● **THE PROBLEM**:
Copy out each of the rows below word for word, leaving the pictures out of your copy.

═══ INPUT

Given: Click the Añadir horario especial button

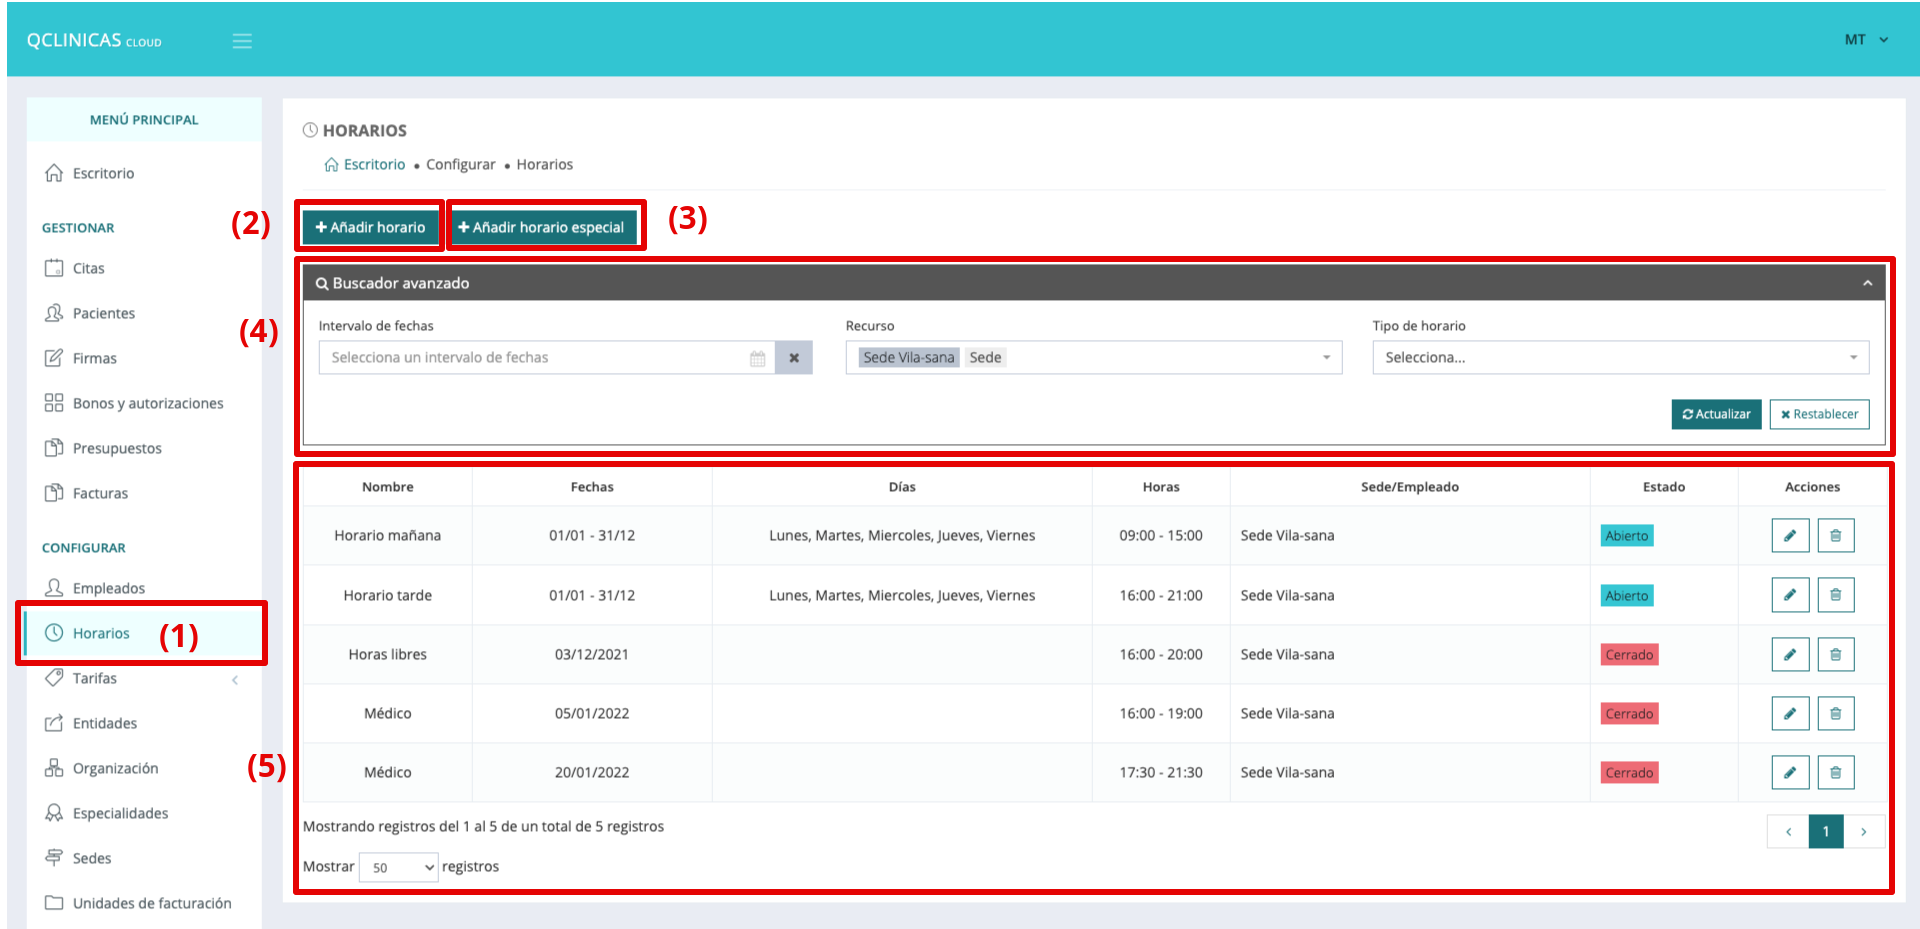Looking at the screenshot, I should click(x=541, y=228).
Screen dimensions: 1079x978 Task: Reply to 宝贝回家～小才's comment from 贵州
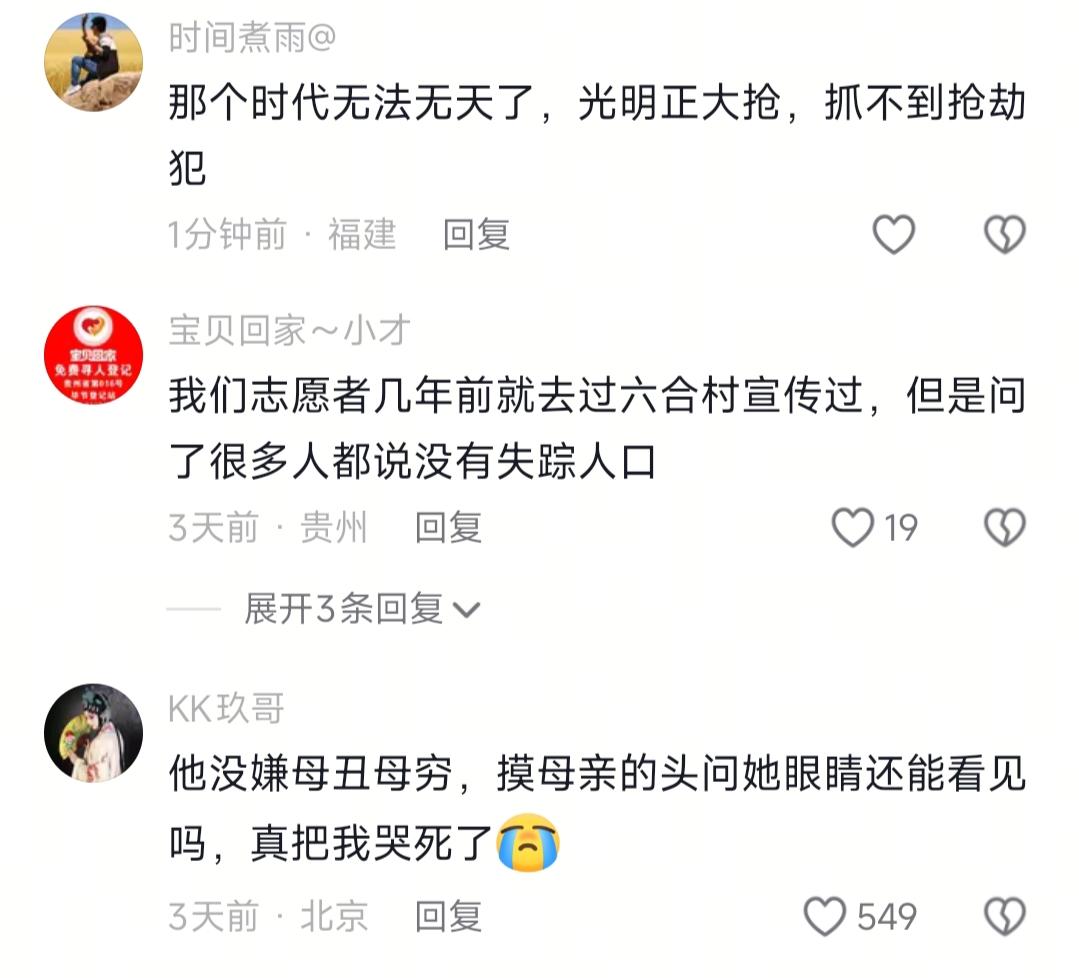[x=448, y=528]
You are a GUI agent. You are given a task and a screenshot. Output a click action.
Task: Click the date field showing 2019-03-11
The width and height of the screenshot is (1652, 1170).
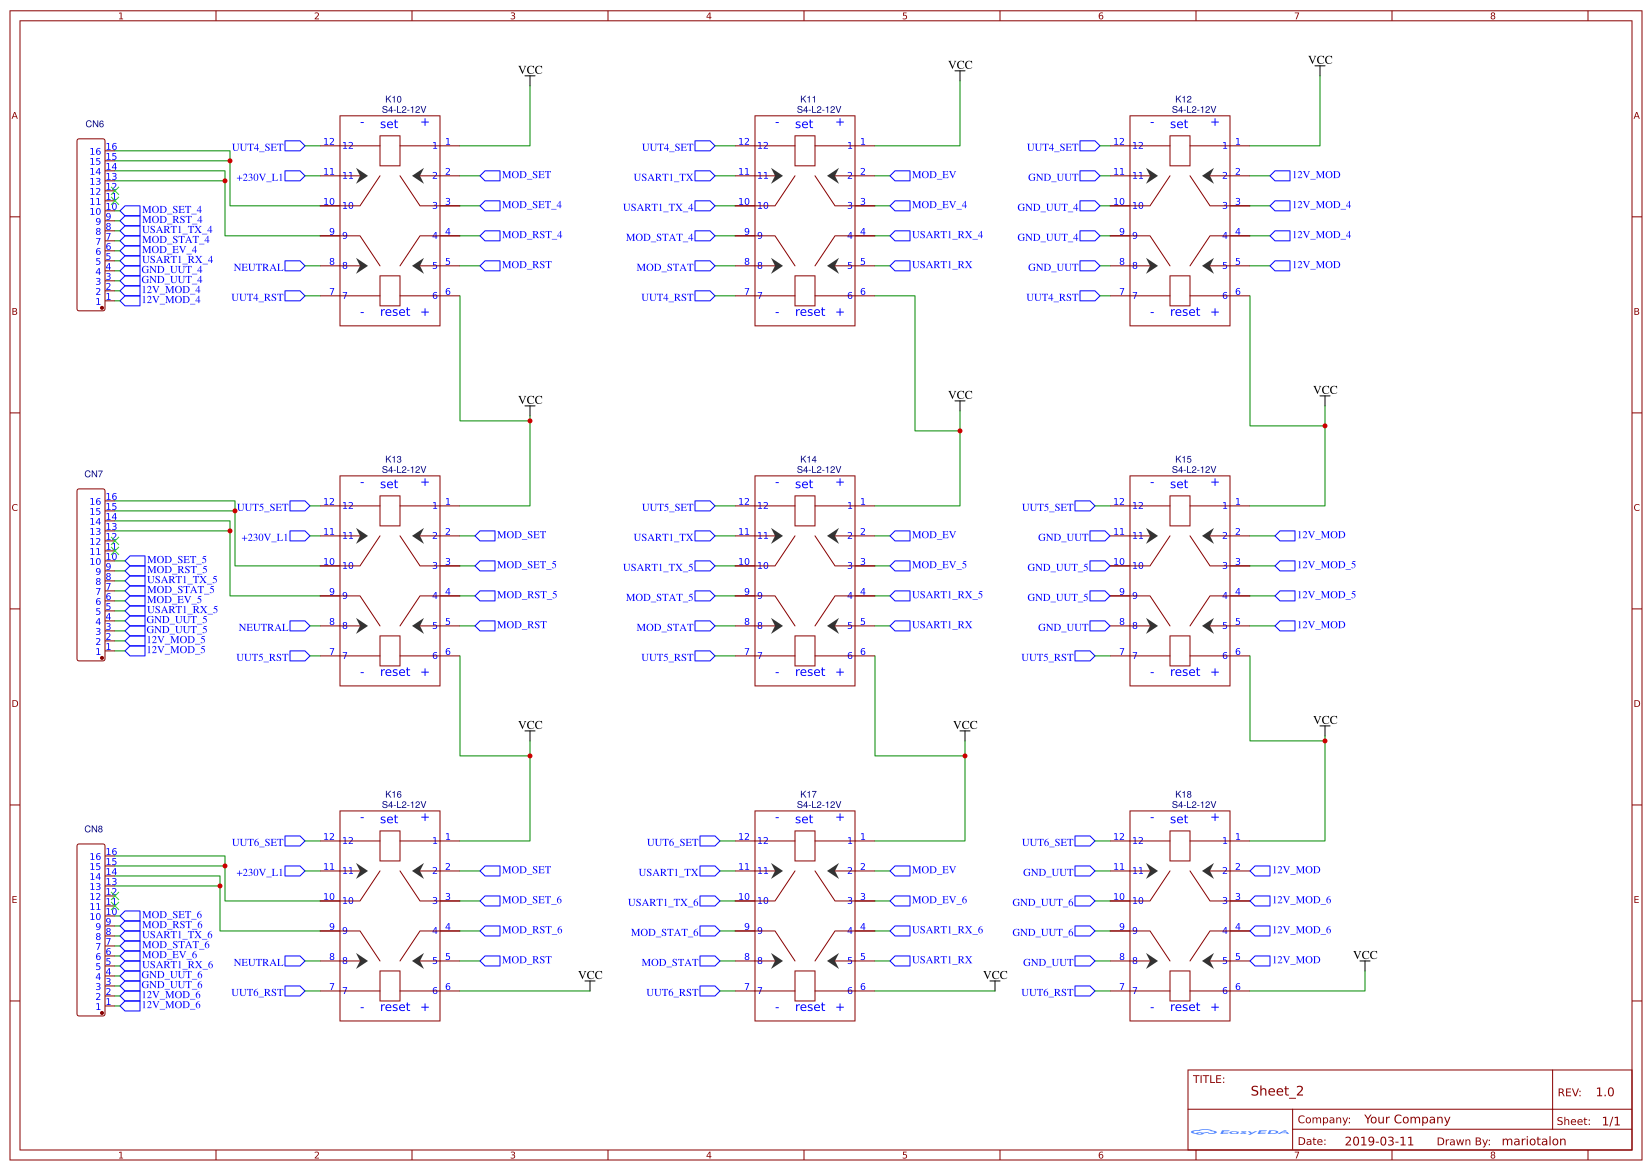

══════

● **THE RESPONSE**:
Given: Click the Añadir horario especial button

Looking at the screenshot, I should click(x=541, y=228).
Screen dimensions: 1079x978 Task: Reply to 宝贝回家～小才's comment from 贵州
[x=448, y=528]
You are a GUI agent. You are given a task and a screenshot. Output a click action.
Task: Click the date field showing 2019-03-11
The width and height of the screenshot is (1652, 1170).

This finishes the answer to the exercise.